Kota Samarinda oleh pemimpinnya kerap divisi-misikan sebagai kota jasa, kota industri dan perdagangan. Posisi Samarinda memang strategis, bisa menjadi hub untuk Kutai Kartanegara, Kutai Barat, Mahakam Hulu, Bontang dan Kutai Timur.

Walau begitu Samarinda mempunyai beberapa daerah yang menonjol pertaniannya. Seperti Kecamatan Samarinda Utara, Kecamatan Sambutan dan Kecamatan Palaran. Di masing-masing kecamatan ini ada ratusan Kelompok Tani.

Kota Samarinda sebenarnya tak jauh-jauh dari Jepang soal ketahanan pangan. Sebagian besar kebutuhan masyarakat Samarinda berasal dari luar.

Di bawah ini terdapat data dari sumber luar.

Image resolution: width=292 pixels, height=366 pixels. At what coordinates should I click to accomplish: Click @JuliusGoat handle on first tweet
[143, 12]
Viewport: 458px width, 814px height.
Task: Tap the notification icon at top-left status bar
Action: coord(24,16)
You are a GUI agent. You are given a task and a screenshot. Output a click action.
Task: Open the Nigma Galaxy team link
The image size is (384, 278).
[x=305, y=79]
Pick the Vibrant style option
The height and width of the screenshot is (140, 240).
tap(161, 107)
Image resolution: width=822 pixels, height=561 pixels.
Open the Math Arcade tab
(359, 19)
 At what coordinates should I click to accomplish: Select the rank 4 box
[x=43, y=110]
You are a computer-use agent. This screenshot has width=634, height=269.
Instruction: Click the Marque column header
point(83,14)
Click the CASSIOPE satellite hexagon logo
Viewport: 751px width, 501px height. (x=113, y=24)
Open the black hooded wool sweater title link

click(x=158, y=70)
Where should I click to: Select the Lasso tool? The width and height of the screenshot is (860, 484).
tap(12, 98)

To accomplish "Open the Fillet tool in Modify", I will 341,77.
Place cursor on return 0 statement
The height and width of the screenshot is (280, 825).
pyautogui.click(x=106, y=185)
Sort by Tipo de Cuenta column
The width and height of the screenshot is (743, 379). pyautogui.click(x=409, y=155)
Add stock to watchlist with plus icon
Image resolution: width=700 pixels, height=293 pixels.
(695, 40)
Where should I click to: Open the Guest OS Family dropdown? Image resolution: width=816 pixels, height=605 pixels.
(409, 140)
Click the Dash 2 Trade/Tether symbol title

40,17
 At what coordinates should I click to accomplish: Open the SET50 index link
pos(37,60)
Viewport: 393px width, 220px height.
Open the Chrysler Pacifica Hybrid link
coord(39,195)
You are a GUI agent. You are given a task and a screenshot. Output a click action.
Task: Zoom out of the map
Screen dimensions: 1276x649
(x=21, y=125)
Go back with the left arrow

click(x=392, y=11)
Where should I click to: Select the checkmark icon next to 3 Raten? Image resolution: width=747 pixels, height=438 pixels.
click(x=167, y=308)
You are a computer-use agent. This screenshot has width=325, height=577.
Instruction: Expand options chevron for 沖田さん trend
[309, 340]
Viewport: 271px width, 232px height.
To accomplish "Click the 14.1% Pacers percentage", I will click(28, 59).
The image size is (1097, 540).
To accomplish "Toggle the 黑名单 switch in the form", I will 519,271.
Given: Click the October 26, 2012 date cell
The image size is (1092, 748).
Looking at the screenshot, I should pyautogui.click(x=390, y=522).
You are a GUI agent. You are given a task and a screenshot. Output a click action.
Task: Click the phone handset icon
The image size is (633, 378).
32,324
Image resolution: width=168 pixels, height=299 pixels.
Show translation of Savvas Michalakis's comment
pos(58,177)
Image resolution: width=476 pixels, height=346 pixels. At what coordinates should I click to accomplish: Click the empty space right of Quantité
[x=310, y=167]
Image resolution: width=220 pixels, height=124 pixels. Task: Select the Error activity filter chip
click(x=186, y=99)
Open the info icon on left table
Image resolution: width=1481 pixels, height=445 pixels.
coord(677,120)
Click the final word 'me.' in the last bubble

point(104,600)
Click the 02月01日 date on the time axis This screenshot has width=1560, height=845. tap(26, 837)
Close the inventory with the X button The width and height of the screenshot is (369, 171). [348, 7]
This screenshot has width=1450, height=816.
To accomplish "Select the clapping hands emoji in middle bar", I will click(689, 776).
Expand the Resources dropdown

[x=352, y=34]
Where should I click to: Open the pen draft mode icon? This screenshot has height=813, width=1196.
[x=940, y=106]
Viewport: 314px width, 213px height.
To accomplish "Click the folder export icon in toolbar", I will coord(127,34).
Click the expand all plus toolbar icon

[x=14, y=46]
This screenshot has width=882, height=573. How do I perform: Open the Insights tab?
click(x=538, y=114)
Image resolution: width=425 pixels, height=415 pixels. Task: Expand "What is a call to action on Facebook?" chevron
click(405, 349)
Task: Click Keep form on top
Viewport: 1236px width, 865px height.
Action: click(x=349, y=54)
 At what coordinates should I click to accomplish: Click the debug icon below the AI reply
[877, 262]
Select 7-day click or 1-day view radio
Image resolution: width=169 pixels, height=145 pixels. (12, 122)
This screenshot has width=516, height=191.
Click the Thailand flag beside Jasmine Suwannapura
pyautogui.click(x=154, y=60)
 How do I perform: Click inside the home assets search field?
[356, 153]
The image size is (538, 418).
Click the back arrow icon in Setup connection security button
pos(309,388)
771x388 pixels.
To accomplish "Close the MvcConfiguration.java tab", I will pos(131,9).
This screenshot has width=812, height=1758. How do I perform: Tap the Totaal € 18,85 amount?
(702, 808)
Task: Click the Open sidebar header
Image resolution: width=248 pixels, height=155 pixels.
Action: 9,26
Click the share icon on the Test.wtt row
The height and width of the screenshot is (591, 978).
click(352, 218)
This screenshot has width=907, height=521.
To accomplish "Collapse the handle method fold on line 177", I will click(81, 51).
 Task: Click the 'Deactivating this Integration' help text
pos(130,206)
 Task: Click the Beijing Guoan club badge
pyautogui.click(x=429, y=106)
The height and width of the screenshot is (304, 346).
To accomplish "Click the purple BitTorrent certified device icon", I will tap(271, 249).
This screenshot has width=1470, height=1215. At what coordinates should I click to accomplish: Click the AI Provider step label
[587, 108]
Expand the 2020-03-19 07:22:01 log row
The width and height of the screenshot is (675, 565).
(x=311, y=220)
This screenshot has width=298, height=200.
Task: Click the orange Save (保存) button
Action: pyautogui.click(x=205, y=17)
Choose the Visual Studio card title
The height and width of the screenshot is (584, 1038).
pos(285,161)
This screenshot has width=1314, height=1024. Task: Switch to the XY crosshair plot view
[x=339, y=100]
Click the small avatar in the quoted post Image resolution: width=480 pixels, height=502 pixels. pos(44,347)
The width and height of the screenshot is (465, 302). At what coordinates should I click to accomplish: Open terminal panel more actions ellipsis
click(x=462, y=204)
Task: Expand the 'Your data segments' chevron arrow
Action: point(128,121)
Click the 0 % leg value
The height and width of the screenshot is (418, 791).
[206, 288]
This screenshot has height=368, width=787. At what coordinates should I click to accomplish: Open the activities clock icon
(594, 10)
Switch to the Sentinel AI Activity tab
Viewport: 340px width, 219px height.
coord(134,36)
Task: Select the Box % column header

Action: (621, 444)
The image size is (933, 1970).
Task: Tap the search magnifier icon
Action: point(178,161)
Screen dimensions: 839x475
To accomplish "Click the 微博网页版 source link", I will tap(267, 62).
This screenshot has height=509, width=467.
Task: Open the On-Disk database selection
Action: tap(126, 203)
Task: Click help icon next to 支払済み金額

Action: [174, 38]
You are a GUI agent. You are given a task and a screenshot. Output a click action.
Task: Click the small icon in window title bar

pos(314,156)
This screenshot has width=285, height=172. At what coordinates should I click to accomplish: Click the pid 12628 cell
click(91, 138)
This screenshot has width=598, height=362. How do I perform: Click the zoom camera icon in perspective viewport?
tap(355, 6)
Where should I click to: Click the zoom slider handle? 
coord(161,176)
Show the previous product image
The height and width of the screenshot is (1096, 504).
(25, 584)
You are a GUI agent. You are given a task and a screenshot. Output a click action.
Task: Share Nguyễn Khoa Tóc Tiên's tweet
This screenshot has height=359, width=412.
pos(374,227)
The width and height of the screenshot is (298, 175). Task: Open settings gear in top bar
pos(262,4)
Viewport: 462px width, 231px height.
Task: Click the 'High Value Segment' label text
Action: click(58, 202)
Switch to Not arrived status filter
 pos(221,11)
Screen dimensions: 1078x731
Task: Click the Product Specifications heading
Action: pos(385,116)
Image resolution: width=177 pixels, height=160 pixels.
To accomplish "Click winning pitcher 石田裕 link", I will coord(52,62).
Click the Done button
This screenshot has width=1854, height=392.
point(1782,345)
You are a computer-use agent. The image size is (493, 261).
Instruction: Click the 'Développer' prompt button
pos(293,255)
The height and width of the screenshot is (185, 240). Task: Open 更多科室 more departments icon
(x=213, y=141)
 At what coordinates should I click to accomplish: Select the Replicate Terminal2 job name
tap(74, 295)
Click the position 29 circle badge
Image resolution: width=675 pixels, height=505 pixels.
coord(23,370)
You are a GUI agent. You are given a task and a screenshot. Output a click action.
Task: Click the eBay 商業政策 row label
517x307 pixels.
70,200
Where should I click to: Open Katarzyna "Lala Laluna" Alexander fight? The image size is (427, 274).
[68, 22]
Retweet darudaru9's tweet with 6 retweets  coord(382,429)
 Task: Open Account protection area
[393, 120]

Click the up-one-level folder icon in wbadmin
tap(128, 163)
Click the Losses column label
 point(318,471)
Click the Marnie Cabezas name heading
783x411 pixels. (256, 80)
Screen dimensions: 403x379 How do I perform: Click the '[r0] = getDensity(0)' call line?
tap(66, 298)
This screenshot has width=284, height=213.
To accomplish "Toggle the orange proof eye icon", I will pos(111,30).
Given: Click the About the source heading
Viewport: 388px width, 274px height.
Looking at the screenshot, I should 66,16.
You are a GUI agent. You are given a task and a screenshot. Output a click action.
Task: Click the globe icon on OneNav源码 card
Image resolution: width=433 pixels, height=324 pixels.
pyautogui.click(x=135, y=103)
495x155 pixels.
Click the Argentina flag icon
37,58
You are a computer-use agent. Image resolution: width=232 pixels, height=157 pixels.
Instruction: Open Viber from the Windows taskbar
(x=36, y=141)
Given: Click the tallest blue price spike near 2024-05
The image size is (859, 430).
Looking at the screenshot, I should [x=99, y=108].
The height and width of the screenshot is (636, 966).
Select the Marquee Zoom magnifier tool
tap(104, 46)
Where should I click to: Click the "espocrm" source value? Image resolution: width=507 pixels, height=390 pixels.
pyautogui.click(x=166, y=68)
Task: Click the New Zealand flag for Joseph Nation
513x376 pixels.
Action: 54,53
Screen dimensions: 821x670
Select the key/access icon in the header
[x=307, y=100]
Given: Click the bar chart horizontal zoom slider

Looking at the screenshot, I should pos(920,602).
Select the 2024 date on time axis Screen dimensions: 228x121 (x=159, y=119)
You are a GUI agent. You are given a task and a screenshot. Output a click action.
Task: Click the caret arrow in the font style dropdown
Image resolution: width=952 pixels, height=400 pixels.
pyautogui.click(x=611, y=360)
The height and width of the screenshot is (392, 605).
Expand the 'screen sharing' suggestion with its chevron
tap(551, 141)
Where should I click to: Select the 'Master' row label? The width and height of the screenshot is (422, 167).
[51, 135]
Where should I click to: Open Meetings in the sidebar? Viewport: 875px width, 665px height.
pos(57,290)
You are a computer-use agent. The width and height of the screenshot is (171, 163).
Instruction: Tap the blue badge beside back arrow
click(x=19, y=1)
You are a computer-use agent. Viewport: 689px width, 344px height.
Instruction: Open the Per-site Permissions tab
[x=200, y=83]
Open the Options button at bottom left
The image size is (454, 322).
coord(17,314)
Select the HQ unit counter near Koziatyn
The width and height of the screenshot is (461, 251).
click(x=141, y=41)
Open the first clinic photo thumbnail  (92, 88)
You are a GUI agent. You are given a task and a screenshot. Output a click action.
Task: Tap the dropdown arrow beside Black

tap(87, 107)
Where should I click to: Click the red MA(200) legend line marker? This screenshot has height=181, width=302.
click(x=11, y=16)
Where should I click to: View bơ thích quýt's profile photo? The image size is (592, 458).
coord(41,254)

Konon kabarnya yang surplus hanya ubi kayu dan daging ayam.

Bedanya, justru ini menjadi kesempatan terutama untuk mengembangkan pertanian di Kota Samarinda. Masa depan tani justru cerah karena ada banyak kebutuhan yang terbuka untuk dipenuhi sendiri.

Memenuhi pangan pokok seperti beras mungkin sulit, namun produk sayuran, buah-buahan dan bumbu dapur menjadi terbuka.

Beternakpun juga menguntungkan seperti ternak sapi dan kambing. Bukan untuk memenuhi kebutuhan pangan harian tetapi justru kebutuhan tertentu seperti aqiqah atau hari raya kurban.

Karena jarak antara kebun dengan konsumen tidak jauh, produk petani Samarinda bahkan tak perlu harus masuk pasar induk. Produknya bisa langsung di pasarkan ke konsumen. Atau ke bisnis tertentu seperti rumah makan.

Beberapa tahun terakhir di Samarinda juga tumbuh warung-warung sayur mayur. Petani bisa langsung memasok hasilnya ke warung-warung ini karena sayur mayurnya jauh lebih segar daripada yang didatangkan dari luar daerah atau bahkan luar pulau.

Lebih dari itu, jika di Jepang mulai jarang petani muda sebaliknya justru terjadi di Samarinda. Di beberapa wilayah Samarinda justru mulai muncul petani dan peternak muda. Merekapun bangga dengan pekerjaan sehingga menamai usahanya dengan farm, garden dan lain-lain.

Dan yang lebih mengembirakan, petani dan peternak muda ini cenderung mempunyai kesadaran lingkungan yang lebih baik dengan menerapkan pertanian yang ramah lingkungan atau rendah residu.

Petani dan peternak muda ini bukan hanya mengejar cuan, melainkan juga berupaya untuk menghasilkan pangan yang sehat untuk masyarakat.